More precisely, when the approach we're using keeps on not working, instead of doing more of it, maybe we should rethink the whole approach and give up the way that keeps not working.
I had four years of math beyond calculus and tutored many students, so I feel qualified to present an opinion on the subject.
I love math and science. I'm very pro math.
But, I'm also pro reality. Reality is good, even when it's inconvenient.
Most people don't like math. That's also reality.
Why is that?
I think the main reason math is so hard is that you can't get by being "mostly correct" - you have to be entirely correct.
An English paper with a grammatical error can still be excellent. A math equation with an error is completely wrong.
Surprisingly, if you are compulsively neat and organized, math itself is easy, and, I love it because problems have correct answers that don't depend on what the teacher thinks. On the other hand, I can't stand problems like "What did Hemmingway really mean by the image of the fish?" because the answer depends on the instructor.
The reason math is difficult is that most students today have no experience being the type of compulsively neat detail-obsessive workers that it demands in order to work at all. Unless you get 100% of an solution's steps correct, the answer isn't "mostly right", it's totally wrong.
It is as if we are trying to lay precise rail-road tracks across a thinly-encrusted swamp of sloppy behavior, and, frankly, that simply does not work, and cannot be made to work.
So, the implications of that strong assertion are enormous. So everyone is playing "Let's pretend."
Either we bite the bullet and figure out what it takes to accomplish "self-discipline", or we should abandon all pretense that we can "teach math and science" without it. It cannot be made to work.
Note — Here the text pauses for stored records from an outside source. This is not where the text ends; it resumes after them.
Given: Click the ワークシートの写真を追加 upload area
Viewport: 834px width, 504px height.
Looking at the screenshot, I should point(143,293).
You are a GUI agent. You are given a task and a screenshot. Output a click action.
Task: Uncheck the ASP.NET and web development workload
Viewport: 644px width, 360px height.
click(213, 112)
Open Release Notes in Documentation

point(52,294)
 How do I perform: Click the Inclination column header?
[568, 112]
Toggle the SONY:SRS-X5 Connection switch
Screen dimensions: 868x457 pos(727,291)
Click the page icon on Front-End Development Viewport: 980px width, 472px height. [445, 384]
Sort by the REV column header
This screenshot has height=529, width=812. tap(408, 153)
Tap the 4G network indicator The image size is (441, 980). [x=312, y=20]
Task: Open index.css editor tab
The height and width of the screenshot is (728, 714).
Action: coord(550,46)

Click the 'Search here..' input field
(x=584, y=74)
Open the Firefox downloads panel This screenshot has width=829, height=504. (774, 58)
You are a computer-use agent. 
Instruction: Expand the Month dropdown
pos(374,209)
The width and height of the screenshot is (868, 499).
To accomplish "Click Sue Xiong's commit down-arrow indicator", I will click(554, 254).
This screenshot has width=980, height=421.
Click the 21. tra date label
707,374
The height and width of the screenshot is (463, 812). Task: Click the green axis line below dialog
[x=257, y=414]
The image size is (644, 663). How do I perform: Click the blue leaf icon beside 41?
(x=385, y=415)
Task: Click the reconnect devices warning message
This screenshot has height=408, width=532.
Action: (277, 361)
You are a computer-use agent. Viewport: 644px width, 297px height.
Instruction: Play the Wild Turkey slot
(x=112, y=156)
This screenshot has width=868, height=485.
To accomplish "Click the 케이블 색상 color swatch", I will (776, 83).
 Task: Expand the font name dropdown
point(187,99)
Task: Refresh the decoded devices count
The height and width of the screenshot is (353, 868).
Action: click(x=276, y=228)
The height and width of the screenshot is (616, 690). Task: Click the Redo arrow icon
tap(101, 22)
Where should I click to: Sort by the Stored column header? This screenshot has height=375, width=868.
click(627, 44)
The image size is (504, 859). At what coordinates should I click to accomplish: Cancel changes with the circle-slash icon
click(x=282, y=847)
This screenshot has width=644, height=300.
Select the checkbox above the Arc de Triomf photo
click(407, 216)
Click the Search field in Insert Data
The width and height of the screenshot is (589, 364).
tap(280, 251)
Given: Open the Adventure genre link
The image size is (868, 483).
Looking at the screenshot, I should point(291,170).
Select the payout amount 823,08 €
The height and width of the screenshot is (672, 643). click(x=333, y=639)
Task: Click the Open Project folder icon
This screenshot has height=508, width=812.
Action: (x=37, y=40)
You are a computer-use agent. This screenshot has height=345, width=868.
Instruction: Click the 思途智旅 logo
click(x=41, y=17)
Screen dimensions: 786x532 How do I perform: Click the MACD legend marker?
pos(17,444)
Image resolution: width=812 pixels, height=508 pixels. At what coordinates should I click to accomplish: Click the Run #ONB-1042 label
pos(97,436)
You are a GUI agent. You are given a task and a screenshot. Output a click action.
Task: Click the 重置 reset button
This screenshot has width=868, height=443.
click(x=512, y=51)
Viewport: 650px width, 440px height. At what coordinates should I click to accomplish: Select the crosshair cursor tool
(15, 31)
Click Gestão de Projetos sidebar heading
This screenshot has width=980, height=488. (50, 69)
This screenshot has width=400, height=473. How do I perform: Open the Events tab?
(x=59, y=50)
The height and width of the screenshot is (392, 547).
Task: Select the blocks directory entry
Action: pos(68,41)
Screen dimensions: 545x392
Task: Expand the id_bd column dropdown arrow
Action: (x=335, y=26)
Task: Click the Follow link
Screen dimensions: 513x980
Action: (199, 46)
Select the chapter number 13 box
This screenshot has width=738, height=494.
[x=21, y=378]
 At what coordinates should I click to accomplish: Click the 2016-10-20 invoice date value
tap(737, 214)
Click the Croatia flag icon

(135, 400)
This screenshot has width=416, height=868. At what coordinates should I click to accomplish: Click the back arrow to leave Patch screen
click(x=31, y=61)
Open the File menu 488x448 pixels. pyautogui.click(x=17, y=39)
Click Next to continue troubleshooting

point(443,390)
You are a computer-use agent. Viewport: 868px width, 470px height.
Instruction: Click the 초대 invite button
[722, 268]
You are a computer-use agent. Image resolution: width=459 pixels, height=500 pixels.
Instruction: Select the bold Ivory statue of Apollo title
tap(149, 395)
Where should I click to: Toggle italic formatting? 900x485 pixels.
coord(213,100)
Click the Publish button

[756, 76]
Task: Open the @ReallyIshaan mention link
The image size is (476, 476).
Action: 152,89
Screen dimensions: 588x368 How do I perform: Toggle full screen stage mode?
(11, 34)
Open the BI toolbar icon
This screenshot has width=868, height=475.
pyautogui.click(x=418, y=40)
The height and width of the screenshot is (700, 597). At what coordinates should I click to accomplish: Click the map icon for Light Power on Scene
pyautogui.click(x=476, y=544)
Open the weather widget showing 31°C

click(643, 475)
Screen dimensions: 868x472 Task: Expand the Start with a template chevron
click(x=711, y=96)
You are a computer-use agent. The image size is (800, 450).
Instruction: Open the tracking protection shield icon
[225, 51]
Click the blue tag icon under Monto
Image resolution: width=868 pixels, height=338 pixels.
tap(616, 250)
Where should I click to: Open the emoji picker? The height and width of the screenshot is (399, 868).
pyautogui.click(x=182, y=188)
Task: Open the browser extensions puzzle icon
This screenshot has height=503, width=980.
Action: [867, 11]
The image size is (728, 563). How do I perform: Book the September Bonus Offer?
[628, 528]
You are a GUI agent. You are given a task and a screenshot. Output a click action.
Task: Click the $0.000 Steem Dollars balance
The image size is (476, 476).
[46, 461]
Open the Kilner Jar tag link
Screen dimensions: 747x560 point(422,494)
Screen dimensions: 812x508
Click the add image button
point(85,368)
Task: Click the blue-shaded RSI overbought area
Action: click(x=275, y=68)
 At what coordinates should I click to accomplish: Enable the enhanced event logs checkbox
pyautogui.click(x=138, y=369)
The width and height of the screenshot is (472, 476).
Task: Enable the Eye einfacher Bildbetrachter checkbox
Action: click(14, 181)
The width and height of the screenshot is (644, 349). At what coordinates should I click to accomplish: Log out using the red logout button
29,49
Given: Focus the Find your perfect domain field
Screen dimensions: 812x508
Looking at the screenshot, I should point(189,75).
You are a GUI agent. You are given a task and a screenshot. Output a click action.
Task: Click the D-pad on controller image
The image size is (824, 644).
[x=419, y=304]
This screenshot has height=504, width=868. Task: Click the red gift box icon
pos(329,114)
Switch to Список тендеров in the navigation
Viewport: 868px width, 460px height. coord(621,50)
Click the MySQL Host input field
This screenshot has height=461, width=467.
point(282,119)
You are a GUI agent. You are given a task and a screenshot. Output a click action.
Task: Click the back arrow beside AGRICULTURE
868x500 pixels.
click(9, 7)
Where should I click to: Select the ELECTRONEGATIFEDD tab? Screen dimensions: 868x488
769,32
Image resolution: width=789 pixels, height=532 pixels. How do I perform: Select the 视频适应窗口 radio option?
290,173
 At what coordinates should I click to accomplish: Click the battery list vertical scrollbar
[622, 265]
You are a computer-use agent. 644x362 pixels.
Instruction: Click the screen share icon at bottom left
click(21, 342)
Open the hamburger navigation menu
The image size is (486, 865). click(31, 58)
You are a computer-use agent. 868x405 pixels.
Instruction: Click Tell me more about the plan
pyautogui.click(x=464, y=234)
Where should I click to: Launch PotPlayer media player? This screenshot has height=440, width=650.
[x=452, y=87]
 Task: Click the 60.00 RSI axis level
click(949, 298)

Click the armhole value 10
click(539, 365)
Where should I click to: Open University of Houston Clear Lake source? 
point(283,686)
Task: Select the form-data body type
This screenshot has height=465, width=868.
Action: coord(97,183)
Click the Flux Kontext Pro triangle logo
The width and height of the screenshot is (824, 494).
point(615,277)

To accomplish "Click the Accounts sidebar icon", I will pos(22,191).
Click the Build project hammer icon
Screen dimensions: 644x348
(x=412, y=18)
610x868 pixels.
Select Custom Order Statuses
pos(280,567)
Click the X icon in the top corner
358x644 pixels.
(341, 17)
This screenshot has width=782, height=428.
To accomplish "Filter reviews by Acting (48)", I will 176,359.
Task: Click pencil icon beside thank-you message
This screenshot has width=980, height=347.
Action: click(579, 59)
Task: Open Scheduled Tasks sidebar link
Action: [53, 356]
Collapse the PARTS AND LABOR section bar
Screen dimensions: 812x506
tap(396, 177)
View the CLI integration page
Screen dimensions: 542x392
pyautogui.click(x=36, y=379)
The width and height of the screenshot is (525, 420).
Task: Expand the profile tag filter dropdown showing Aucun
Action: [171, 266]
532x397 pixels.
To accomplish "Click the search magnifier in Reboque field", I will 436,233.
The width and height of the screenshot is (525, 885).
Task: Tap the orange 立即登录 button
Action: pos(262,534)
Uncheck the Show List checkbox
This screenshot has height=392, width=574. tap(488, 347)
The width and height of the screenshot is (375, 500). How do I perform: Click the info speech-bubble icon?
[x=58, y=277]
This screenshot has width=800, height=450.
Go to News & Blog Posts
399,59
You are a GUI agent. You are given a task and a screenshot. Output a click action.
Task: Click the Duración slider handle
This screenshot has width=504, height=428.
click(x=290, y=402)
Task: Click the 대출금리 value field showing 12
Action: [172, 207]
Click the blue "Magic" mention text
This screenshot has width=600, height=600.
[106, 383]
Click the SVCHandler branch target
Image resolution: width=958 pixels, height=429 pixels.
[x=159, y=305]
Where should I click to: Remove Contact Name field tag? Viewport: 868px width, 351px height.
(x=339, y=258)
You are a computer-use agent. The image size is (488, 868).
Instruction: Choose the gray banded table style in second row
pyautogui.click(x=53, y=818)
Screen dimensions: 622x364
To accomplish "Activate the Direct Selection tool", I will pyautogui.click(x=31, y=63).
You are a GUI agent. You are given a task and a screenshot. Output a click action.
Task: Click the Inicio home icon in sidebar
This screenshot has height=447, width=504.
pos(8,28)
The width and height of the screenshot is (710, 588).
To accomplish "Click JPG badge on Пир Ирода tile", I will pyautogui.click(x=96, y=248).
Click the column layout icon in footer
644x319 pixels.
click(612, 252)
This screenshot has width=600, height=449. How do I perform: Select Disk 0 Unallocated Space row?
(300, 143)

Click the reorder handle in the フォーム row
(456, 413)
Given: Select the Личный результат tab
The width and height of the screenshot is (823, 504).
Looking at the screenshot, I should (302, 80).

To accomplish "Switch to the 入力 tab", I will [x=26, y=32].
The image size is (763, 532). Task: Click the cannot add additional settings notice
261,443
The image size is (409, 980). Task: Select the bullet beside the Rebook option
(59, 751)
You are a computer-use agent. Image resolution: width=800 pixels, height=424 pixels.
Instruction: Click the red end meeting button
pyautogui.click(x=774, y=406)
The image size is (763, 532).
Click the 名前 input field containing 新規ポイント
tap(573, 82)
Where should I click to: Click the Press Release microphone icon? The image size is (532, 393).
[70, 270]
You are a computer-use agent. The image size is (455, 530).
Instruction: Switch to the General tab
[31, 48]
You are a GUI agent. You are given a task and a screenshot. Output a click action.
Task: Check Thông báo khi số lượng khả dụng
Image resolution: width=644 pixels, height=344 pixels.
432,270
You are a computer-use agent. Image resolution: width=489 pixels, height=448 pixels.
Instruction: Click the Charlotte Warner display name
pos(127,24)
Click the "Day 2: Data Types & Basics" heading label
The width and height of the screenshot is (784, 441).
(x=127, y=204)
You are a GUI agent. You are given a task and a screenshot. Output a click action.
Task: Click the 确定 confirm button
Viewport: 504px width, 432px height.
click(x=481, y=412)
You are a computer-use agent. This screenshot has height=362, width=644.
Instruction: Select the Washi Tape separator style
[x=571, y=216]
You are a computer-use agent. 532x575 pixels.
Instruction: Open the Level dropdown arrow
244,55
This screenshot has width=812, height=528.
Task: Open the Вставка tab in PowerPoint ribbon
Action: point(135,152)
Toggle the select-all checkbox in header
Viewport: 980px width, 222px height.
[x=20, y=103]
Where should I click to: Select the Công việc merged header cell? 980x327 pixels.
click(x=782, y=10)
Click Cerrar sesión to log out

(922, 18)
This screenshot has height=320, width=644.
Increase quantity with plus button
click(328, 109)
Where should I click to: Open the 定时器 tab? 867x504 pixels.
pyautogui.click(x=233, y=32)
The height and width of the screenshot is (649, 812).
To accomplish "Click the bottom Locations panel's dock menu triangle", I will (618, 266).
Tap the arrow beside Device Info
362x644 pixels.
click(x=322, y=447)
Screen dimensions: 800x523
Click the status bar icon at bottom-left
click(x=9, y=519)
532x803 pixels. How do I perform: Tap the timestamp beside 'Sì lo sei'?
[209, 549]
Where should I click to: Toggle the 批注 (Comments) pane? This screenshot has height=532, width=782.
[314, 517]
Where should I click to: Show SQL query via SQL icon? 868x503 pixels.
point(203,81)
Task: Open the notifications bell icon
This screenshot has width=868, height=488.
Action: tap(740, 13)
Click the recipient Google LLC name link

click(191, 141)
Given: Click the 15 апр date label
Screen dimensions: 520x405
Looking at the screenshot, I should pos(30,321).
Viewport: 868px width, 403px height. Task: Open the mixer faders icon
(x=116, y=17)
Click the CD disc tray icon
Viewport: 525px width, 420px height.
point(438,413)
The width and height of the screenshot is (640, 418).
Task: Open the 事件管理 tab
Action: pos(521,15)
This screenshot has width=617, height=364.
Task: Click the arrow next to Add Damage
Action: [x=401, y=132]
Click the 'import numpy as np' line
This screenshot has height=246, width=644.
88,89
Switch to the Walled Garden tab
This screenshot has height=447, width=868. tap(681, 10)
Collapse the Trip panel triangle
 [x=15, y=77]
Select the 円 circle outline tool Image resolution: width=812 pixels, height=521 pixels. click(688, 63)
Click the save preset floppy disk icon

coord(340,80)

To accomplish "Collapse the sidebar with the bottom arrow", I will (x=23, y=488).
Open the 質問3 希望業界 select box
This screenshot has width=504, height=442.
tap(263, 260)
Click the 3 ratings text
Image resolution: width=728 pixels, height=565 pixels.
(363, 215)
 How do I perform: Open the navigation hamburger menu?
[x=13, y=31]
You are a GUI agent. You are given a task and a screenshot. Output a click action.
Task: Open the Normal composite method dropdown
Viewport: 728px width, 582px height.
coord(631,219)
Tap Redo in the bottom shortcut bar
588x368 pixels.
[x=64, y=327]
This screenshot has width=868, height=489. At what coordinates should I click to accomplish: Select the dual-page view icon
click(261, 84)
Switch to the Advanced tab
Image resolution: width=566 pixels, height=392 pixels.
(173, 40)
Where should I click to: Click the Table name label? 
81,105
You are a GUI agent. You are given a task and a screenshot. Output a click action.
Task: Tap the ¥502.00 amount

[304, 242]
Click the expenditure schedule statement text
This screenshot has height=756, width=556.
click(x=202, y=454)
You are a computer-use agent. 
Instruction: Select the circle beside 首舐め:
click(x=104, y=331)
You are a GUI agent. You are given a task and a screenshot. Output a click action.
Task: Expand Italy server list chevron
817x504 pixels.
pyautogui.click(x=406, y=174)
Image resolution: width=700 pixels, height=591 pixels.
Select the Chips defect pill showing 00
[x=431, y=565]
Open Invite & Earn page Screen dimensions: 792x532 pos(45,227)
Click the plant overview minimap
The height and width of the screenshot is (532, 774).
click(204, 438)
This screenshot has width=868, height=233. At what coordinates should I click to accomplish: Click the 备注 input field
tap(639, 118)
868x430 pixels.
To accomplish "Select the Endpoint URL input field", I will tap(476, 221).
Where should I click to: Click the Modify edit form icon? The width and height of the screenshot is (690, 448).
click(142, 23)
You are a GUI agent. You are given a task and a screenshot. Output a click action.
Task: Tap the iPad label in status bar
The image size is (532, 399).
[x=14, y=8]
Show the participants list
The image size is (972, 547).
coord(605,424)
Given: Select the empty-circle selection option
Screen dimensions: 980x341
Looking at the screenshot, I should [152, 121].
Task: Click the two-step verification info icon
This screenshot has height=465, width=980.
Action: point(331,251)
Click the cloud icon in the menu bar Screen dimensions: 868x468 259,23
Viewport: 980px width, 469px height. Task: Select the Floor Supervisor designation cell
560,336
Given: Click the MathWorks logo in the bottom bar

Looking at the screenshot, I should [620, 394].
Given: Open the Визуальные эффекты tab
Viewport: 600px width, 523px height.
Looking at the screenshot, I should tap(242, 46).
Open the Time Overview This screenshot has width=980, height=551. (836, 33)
There is no point trying to teach concepts to students who don't have sufficient self-control to keep a column of numbers straight on a page. It may in fact be possible to teach the concepts, but it won't by itself result in them being able to ever "do" math or science in any socially useful sense.
If my analysis is correct, then to get STEM education to work, we need to have wide-spread specialized remedial courses in structured work and self-discipline. It's absurd to expect our math and science teachers to have to do that on top of teaching math and science.
In mathematics, the passing score for any concept should be 100% - - the only exceptions being questions that were poorly designed. "Sort of knowing" something will not cut it. Getting "most of the equation right" except for that one term there will not get most of the answer right.
This seems to come as a surprise to people, students and teachers alike.
Yes, in the long run, we should improve things, but in the short run, don't bet on it working.
If we cannot make our individuals reliable, that doesn't mean we are unable to make combinations of individuals reliable.
And, just like SEAL teams in the military, maybe these teams should persist across years, learn to work well with each other, and then go apply for jobs as a team, not as an individual, and stay together on the job.If we're going to go that direction, then the dollars, priorities, and emphasis in education needs to change from attempting to maximize individual skills and reliability to maximizing combined skills and reliability of small treams of people working on problems together.
On the job front, one way to handle the logistics would be to incorporate the team as, say, an LLC and have the LLC take a job slot as a "consultant." That can be done with today's technology.
The problem is the educational system, oriented almost entirely around work-units of size 1, that is, "individuals."
Not only should that be "fair", it should be encouraged.
- We could try to back-fill remedial high-quality self-discipline into our students and culture and also "learn math", or
- We could try to remove the "do your own work separately" constraint and start tackling problems as pairs of somewhat-sloppy but cooperating individuals.
My point is, if we want to be sloppy about our personal work habits, and we appear to take that as a cultural norm, and if we HAVE to be concerned about product reliability, which is demanded by the mission or a competitive marketplace, then we have no choice that I have seen so far besides figuring out how cancel out that sloppiness by working together.
While we're at it, let's say the dyad should be allowed to have permanent full-time access to the internet during any portion of training, education, examination, or activity during the actual job. That's realistic these days.
Here's a crucial point: if we demand students perform amazingly well as individuals and graduate high-school and college as "singlets" before considering them for inclusion in a work team, there are two guaranteed results:
- People who would make great team members and totally boost team energy and morale, say, but are mediocre working alone will never get a chance, as they'll drop out early as "failures".
- The people who do succeed as singlets are then supposed to do a u-turn and work as team members, which they just spent 12 or 16 years learning to avoid.
So now the question is, can dyads of Americans, with access to the world wide web, working just with each other and learning over time how to operate as a team, trained as a team, operating as a team, outperform Chinese singlets working with what they learned and stuffed in their heads, without access to web?
My thought is, yes.
I guess, when you're coming from behind, "whatever works" is a good philosophy. We have a lot of sports where doubling-up on your opponent is a winning strategy, don't we?
Besides .. it sure beats having to learn algebra for real.